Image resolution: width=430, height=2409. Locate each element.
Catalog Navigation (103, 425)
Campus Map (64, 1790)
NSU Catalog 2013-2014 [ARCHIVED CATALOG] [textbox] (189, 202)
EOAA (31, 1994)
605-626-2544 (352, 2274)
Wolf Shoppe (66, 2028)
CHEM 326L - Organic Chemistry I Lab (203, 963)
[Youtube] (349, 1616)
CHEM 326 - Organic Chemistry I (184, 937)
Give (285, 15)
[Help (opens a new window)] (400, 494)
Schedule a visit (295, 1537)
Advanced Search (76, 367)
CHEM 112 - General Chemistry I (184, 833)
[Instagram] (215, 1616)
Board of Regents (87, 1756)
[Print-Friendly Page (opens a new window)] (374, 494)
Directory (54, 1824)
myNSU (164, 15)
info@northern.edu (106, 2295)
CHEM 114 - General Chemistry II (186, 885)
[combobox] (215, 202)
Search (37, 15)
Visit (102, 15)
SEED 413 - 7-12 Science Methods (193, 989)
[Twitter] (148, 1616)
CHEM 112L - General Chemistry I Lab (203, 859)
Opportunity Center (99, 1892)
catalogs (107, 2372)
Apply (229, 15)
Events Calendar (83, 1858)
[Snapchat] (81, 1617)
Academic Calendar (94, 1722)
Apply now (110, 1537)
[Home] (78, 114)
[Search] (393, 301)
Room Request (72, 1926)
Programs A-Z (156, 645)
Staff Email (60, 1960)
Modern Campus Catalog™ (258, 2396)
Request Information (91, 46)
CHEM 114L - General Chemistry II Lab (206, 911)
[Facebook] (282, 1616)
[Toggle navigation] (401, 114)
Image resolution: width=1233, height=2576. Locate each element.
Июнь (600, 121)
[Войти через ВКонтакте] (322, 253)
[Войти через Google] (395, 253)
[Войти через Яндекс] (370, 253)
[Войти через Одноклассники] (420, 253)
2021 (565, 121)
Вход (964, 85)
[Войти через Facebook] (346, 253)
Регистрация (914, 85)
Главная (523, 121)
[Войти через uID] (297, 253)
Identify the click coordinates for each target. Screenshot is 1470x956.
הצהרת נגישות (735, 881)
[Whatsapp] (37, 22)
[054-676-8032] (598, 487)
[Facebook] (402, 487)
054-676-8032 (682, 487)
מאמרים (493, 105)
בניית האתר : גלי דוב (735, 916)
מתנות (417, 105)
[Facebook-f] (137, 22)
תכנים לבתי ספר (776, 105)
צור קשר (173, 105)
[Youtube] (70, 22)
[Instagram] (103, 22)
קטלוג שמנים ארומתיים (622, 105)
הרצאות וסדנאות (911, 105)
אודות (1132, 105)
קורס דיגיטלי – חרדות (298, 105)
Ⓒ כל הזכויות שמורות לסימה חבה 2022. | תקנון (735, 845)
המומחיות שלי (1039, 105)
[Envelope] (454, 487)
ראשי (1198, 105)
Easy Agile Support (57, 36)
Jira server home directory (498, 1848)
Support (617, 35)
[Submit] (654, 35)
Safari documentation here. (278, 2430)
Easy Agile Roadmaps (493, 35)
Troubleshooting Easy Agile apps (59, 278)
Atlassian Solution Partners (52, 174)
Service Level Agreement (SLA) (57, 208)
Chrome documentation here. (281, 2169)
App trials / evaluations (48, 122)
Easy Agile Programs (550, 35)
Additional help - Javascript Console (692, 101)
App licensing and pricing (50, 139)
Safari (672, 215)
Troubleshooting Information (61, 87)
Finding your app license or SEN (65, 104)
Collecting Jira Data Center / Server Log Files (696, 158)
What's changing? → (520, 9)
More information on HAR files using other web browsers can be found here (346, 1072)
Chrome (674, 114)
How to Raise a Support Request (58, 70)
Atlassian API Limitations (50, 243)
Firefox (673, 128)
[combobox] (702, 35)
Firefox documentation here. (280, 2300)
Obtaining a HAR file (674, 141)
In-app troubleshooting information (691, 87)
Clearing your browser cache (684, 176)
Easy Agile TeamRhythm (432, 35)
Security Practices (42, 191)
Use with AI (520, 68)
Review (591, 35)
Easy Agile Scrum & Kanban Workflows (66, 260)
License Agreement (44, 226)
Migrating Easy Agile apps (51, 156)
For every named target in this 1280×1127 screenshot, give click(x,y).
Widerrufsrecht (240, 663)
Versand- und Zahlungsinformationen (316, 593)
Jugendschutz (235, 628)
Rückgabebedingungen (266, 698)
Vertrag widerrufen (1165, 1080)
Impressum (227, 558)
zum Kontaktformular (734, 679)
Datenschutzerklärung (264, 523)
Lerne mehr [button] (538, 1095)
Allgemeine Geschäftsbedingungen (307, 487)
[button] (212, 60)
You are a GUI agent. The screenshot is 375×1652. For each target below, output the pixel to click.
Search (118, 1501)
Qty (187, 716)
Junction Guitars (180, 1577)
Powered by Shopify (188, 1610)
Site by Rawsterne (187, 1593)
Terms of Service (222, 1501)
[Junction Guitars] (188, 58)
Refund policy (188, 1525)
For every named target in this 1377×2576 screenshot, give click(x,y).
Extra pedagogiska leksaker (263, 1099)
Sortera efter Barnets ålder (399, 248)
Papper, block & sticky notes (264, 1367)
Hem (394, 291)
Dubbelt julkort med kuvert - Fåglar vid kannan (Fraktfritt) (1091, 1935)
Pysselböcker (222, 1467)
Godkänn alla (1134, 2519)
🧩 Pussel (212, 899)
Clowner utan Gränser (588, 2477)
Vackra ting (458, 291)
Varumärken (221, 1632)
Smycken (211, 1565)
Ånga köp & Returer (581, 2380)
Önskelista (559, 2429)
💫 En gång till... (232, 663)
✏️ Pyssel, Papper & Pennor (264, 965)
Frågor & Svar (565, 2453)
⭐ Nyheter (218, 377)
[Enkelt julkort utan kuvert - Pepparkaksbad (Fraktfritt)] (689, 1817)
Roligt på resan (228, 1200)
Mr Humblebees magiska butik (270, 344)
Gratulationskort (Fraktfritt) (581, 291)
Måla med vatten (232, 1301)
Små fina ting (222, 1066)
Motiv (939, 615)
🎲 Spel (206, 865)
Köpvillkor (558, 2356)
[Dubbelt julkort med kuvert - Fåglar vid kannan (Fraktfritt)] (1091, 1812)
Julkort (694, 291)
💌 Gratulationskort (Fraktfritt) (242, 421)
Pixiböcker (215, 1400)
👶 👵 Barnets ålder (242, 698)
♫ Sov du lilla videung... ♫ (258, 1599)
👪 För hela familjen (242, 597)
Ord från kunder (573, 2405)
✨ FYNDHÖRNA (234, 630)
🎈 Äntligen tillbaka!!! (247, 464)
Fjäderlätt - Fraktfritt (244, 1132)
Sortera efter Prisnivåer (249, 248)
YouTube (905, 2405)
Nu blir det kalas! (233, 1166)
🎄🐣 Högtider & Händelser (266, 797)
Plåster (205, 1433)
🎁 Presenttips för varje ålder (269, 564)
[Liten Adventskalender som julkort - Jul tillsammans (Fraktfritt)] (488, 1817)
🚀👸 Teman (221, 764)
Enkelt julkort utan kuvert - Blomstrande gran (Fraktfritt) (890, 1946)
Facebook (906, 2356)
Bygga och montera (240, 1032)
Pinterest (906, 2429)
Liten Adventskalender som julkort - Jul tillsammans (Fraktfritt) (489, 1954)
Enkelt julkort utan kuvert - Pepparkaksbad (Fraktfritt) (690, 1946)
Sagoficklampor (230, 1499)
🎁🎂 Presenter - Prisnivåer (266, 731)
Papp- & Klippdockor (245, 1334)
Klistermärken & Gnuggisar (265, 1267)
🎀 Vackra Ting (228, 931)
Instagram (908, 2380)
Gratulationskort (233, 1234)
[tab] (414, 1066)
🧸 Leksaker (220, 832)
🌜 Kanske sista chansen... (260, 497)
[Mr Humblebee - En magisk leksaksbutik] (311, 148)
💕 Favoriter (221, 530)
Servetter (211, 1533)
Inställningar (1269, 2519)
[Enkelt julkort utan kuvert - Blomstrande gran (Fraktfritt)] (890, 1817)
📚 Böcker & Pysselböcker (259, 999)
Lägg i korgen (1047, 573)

════

- **DIRECTIONS FOR THIS TASK**:
Above are the entries; repeat their lines exactly, from the first through the one that contains "CHEM 112 - General Chemistry I (184, 833)".

- **TASK RESULT**:
Image resolution: width=430, height=2409. Locate each element.
Catalog Navigation (103, 425)
Campus Map (64, 1790)
NSU Catalog 2013-2014 [ARCHIVED CATALOG] [textbox] (189, 202)
EOAA (31, 1994)
605-626-2544 (352, 2274)
Wolf Shoppe (66, 2028)
CHEM 326L - Organic Chemistry I Lab (203, 963)
[Youtube] (349, 1616)
CHEM 326 - Organic Chemistry I (184, 937)
Give (285, 15)
[Help (opens a new window)] (400, 494)
Schedule a visit (295, 1537)
Advanced Search (76, 367)
CHEM 112 - General Chemistry I (184, 833)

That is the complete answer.